Excerpt provided
━━━━━━━━━━━━━━━━━━━━

Oh my goodness this is so rich and helpful Amanda.
I can SO use this deep contemplation during this deep dive into the waning Moon time. I have two actions I would like to work on.
I have a dear friend who I have know for many years. We used to be very close and I feel we’ve moved into the ‘family friend zone’ over the last couple of years and don’t actually know how it happened. She loves all my family and I guess I miss our one in one time. I need to address this with her but feel rather silly making a big thing out of it.
I also find when challenges come up with my partner and children I have no issues with addressing them freely but don’t have the same comfort level when it comes to my girlfriends. I would like to like to work toward honing some new skills in this area of my relationships
Any advice is welcome.
Hi Lynne! Thank you so much for sharing that insight! I completely understand that feeling of missing closeness with a friend. I also understand the difference in communicating with your family vs. your friends. For me, I find it easier to communicate with my family because I know they can’t escape me as easily (haha!), but chances are if we have cultivated meaningful relationships with our friends- they won’t leave us either.

━━━━━━━━━━━━━━━━━━━━

Provided information
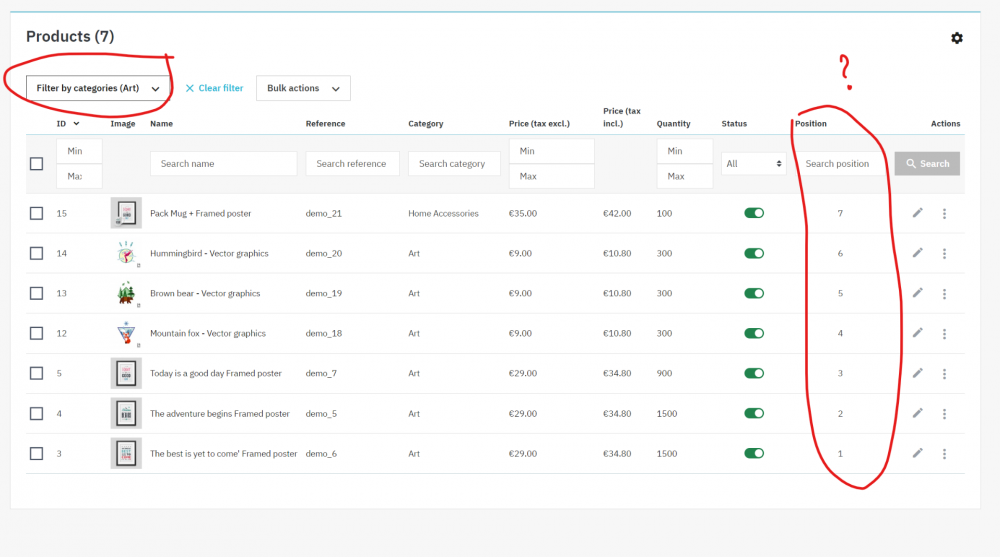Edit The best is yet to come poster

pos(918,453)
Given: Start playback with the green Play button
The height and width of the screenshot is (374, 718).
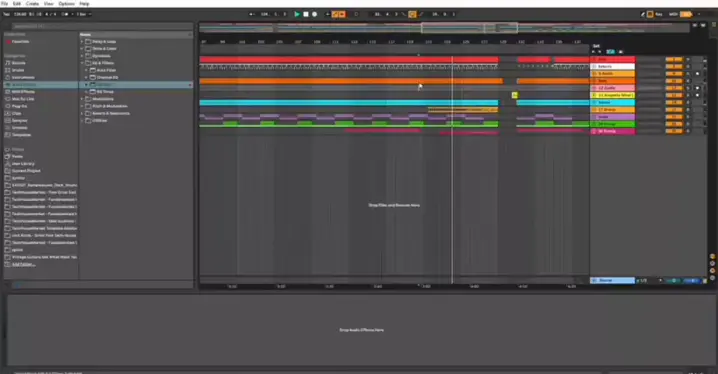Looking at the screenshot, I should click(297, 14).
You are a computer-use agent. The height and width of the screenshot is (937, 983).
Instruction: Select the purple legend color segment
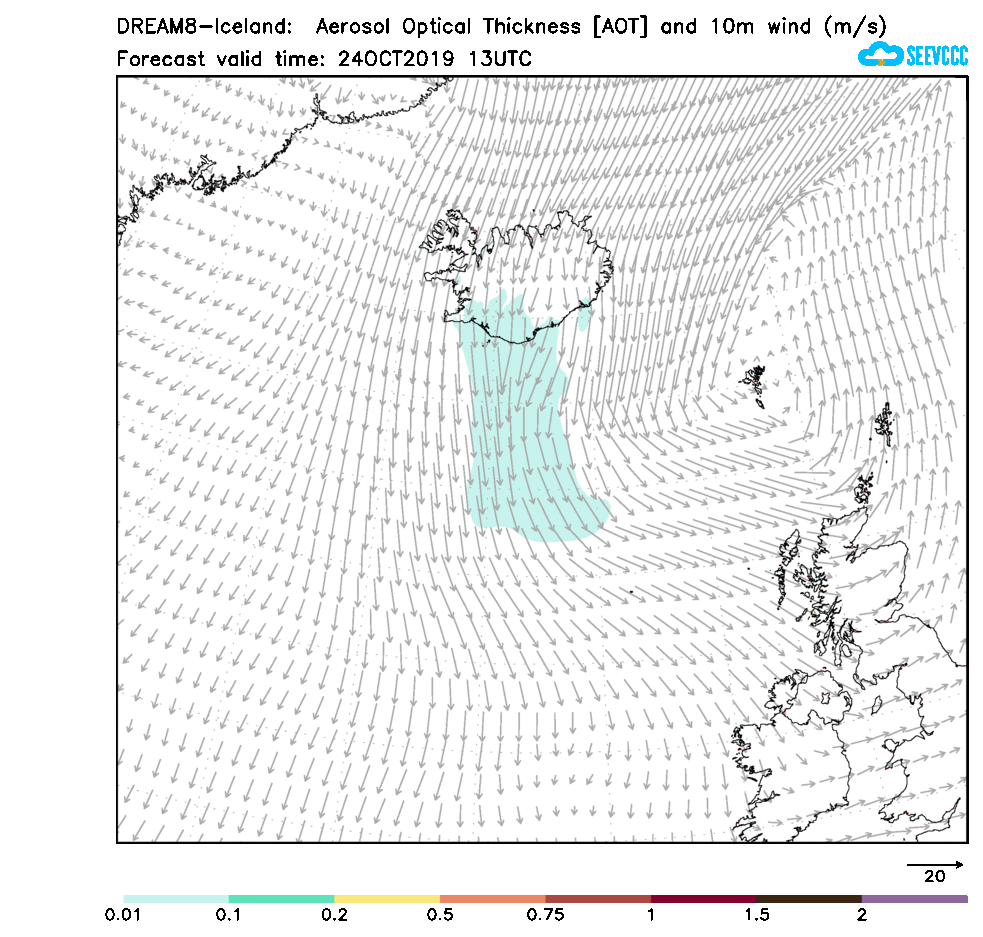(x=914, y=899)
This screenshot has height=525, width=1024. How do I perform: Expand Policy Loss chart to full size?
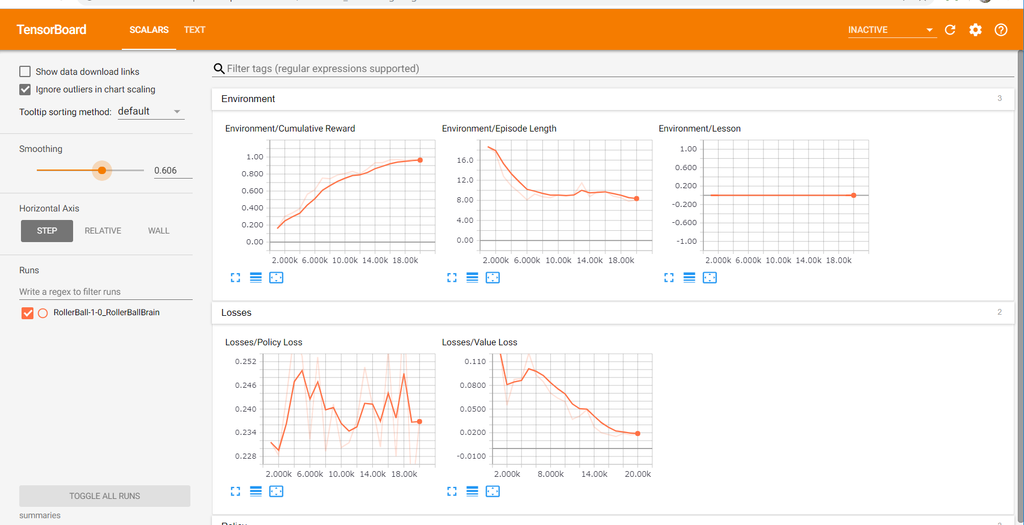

━━━━━━━━━━━━━━━━━━━━

Task to complete
Write what comes next in the comment exchange about drifting apart from a close friend, starting after its last sentence. The rows are not needed here.

Exercise response
Just last month I actually had a friend I really love tell me “I care about you so much and recently I’ve been unhappy with how infrequent our communication has been. I know both of us have been slipping, but I miss you and I don’t want it to be like that any longer. How do you feel?”. I felt so honored that she trusted me enough to be straight with me, and I was feeling exactly what she was feeling. So, we vowed to both initiate more contact.
In my experience, when you lead with love in those conversations it’s usually met with great openness. If it’s hard to start the conversation, maybe just saying something simple like “I love you and I miss our alone time. Would you like to get coffee alone together this weekend?”. It could be quite possible she is feeling the same way as you, but also not wanting to make it a “big deal”. Or maybe she’s simply assumed you’re too busy and therefore hasn’t reached out?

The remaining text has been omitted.